CHARLESTON – A town hall meeting about the recent water contamination that has gripped the Kanawha Valley this month showed that the issue isn’t going away anytime soon.
“We are the first human beings this chemical has ever been experimented on,” said Dr. Rahul Gupta, executive director of the Kanawha-Charleston Health Department. “We are laboratory animals in a way.
“Folks who show up at emergency rooms or doctor's offices are the tip of the iceberg.”
On Jan. 9, an estimated 10,000 gallons of curde MCHM leaked into the Elk River, just upstream from West Virginia American Water Company’s intake facility. More than 300,000 residents in nine counties were without tap water for days, and many still are wary of using the water.
Gupta and environmental activist Erin Brockovich both said there still are too many unknowns about the situation.
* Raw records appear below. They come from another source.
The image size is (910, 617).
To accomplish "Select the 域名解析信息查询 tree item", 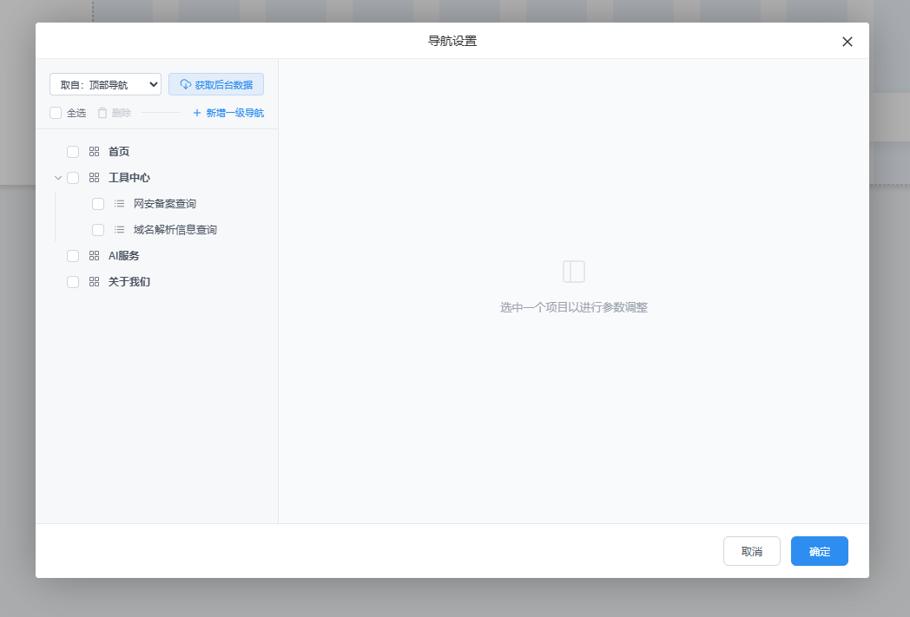I will (x=175, y=230).
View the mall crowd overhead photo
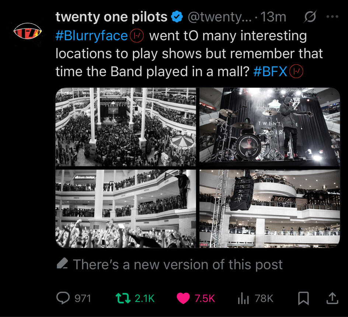348x317 pixels. [x=126, y=127]
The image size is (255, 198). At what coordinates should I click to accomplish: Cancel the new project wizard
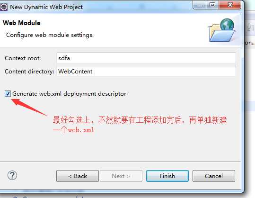(x=214, y=176)
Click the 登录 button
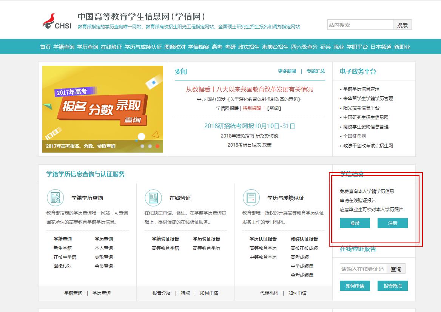 point(355,223)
“Trust your own judgment,” Brockovich said during the town hall meeting sponsored by WCHS-TV. “All of us are feeling this way. Who do you believe?
“I don’t need anyone to tell me to trust them when I can see and smell something is wrong.”
Gupta said there is no way yet to prove a direct link between health issues people have reported and the chemical. That’s why he wants to see medical monitoring done.
Brockovich said regulation without enforcement is “pointless.”
The West Virginia Department of Environmental Protection secretary said he knows trust will have to be earned over time.
“We respect it’s going to take some time,” Randy Huffman said. “We can’t talk our way into it. We have to demonstrate it with our actions.”
Both Brockovich and Gupta said residents should push for medical monitoring efforts.
"What we need is the ability to start a surveillance program today,” Gupta said. “We needed it two weeks ago."
Brockovich concurred.
“West Virginia could set an example for the rest of the country on how to respond to municipal emergencies," she said, adding that the situation has been handled poorly by Freedom Industries, WVAWC and state officials. Freedom and WVAWC officials were invited to take part in the televised town hall meeting, but they declined.
"Your state has a golden opportunity to stand up and provide surveillance," said Brockovich, who led her own town hall meeting days after the leak first happened. "Until your legislators get out of bed with industry, this is going to continue to happen.”